EXERCICE ÉCRIT 1: Pouvez-vous extraire du texte sur le voile le passage qui commence à « Dans notre pays, tout » et se termine à « dieu sur terre. », sans rien y changer ?

EXTRAIT SOURCE:
^^^^

Je suis à la fois présidente de l'association Regards de femmes, élue locale et essayiste. En effet, j'ai publié en 2004 un livre Un voile sur la République, qui, malheureusement, est toujours d'actualité.
Dans notre pays, tout policier, gendarme ou douanier peut exiger d'une personne portant un voile intégral de l'ôter afin de montrer son visage et être identifiable. Pourquoi les agents publics ne le font-ils pas ? La création d'une mission parlementaire est-elle indispensable ? Que peut vous suggérer une association de terrain féministe, qui agit pour l'égalité en termes de droits, de devoirs et de dignité ?
Notre association considère que tolérer le voile islamiste relève du machisme et du racisme et revient à accepter une attaque frontale contre nos principes républicains.
Les « machocrates » ont besoin de la servitude, volontaire ou forcée, des femmes. Leur stratégie manipulatoire est simple : faire croire aux femmes que leur dieu a les yeux fixés sur elles pour qu'elles acceptent d'obéir aux diktats des hommes, représentants de dieu sur terre.
Le voile, stigmate de discrimination, de séparation et de fantasmes sexuels, fait considérer les femmes comme propriété de leur mari et a pour objectif de les rendre intouchables par les autres hommes, même les médecins. L'affichage ostensible du marquage archaïque, possessionnel et obsessionnel du corps féminin est le cheval de Troie de l'islam politique, qui montre ainsi sa capacité à occuper les espaces et les esprits. Cette stratégie de prise de contrôle du corps des femmes par l'obéissance à un code vestimentaire céleste de bonne conduite est inacceptable !
Dans l'espace public, de plus en plus de fillettes portent le voile islamique, ce marqueur archaïque et claustrant de l'oppression des femmes. De plus en plus de femmes sont enveloppées dans une burqa qui les couvre entièrement afin que, même dehors, elles restent dedans et ne soient pas identifiables. Ce vêtement leur vole leur identité. Pourtant, elles deviennent interchangeables : il arrive, en effet, qu'une femme voilée titulaire de papiers soit engagée dans une entreprise de nettoyage et que d'autres femmes voilées, sans papiers, viennent travailler à sa place, avec le même contrat de travail. Et lorsque nous dénonçons un tel trafic, on nous accuse d'islamophobie !
Si la femme voilée est le modèle, comment s'étonner de leur multiplication ? Comment les enfants perçoivent-ils l'espace public si leur mère doit se cacher pour sortir ? Et les fillettes, qui représentent l'honneur de la famille, sont source de désordre et doivent cacher leurs cheveux dans l'espace public pour protéger les garçons – définitivement considérés comme étant incapables de maîtriser leurs pulsions – ! Ces représentations sont en totale contradiction avec le principe d'égalité entre les femmes et les hommes. Nous savons désormais que les difficultés rencontrées par les femmes se transmettent aux générations qui suivent : c'est ainsi que perdurent les violences, les mariages sous contrainte, les crimes d'honneur.

^^^^

EXERCICE ÉCRIT 2: Pouvez-vous mettre sous forme de liste numérotée les lignes des entrées ci-dessous, en commençant à la toute première et en terminant à la ligne contenant « Action: 19,224 », les deux incluses et sans les lignes vides ?

^^^^

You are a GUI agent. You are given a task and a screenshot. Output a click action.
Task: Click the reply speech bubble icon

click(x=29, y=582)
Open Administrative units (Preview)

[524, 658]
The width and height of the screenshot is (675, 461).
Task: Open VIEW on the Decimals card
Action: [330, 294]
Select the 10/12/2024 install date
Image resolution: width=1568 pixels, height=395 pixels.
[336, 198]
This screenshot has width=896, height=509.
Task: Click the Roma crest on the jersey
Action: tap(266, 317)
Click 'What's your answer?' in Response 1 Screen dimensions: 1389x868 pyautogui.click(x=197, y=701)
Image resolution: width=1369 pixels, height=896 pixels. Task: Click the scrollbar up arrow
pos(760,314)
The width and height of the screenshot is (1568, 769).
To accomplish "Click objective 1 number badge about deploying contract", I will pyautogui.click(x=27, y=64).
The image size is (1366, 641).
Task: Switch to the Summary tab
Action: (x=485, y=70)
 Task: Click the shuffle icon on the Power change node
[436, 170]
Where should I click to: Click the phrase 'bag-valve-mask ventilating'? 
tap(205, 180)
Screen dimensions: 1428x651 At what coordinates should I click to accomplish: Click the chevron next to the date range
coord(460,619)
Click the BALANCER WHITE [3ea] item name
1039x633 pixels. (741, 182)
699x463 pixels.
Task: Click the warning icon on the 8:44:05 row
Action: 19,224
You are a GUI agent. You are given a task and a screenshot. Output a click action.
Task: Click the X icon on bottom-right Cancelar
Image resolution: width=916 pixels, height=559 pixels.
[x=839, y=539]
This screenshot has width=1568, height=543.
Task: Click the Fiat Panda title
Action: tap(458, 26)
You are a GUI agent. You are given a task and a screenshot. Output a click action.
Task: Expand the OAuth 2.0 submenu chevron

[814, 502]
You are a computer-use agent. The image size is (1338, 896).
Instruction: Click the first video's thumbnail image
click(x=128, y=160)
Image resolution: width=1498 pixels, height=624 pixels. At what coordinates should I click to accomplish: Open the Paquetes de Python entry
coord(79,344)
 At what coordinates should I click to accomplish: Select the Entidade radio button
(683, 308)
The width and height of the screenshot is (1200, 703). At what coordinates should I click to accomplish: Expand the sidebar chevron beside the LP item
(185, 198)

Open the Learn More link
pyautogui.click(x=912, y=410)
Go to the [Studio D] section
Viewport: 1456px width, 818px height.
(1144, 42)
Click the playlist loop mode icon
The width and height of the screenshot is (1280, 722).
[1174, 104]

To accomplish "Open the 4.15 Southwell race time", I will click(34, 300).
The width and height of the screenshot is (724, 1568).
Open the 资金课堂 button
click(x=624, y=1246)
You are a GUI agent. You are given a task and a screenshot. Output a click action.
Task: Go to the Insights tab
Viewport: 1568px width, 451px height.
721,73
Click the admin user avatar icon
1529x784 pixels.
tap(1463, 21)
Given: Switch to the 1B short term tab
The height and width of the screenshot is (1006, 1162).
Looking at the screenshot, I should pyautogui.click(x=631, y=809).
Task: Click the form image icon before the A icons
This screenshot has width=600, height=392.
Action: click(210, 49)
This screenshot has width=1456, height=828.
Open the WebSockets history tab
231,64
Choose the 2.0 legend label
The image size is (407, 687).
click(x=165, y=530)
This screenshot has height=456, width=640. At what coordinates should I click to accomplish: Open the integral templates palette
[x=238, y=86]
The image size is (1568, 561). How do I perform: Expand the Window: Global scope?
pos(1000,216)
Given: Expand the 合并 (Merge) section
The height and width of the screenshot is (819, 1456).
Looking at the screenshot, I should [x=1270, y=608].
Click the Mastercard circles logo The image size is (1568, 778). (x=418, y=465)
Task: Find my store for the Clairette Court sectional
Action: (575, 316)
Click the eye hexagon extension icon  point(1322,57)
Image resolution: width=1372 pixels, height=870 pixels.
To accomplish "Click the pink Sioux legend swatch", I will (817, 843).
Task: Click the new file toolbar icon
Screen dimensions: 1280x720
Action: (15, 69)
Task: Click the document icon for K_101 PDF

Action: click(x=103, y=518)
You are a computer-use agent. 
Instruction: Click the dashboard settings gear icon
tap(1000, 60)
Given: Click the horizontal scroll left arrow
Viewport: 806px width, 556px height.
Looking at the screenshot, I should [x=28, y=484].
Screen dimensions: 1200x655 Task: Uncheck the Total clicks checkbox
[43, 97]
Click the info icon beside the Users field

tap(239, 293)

^^^^

CORRIGÉ 1:
Dans notre pays, tout policier, gendarme ou douanier peut exiger d'une personne portant un voile intégral de l'ôter afin de montrer son visage et être identifiable. Pourquoi les agents publics ne le font-ils pas ? La création d'une mission parlementaire est-elle indispensable ? Que peut vous suggérer une association de terrain féministe, qui agit pour l'égalité en termes de droits, de devoirs et de dignité ?
Notre association considère que tolérer le voile islamiste relève du machisme et du racisme et revient à accepter une attaque frontale contre nos principes républicains.
Les « machocrates » ont besoin de la servitude, volontaire ou forcée, des femmes. Leur stratégie manipulatoire est simple : faire croire aux femmes que leur dieu a les yeux fixés sur elles pour qu'elles acceptent d'obéir aux diktats des hommes, représentants de dieu sur terre.

CORRIGÉ 2:
1. You are a GUI agent. You are given a task and a screenshot. Output a click action.
2. Task: Click the reply speech bubble icon
3. click(x=29, y=582)
4. Open Administrative units (Preview)
5. [524, 658]
6. The width and height of the screenshot is (675, 461).
7. Task: Open VIEW on the Decimals card
8. Action: [330, 294]
9. Select the 10/12/2024 install date
10. Image resolution: width=1568 pixels, height=395 pixels.
11. [336, 198]
12. This screenshot has width=896, height=509.
13. Task: Click the Roma crest on the jersey
14. Action: tap(266, 317)
15. Click 'What's your answer?' in Response 1 Screen dimensions: 1389x868 pyautogui.click(x=197, y=701)
16. Image resolution: width=1369 pixels, height=896 pixels. Task: Click the scrollbar up arrow
17. pos(760,314)
18. The width and height of the screenshot is (1568, 769).
19. To accomplish "Click objective 1 number badge about deploying contract", I will pyautogui.click(x=27, y=64).
20. The image size is (1366, 641).
21. Task: Switch to the Summary tab
22. Action: (x=485, y=70)
23.  Task: Click the shuffle icon on the Power change node
24. [436, 170]
25. Where should I click to: Click the phrase 'bag-valve-mask ventilating'? 
26. tap(205, 180)
27. Screen dimensions: 1428x651 At what coordinates should I click to accomplish: Click the chevron next to the date range
28. coord(460,619)
29. Click the BALANCER WHITE [3ea] item name
30. 1039x633 pixels. (741, 182)
31. 699x463 pixels.
32. Task: Click the warning icon on the 8:44:05 row
33. Action: 19,224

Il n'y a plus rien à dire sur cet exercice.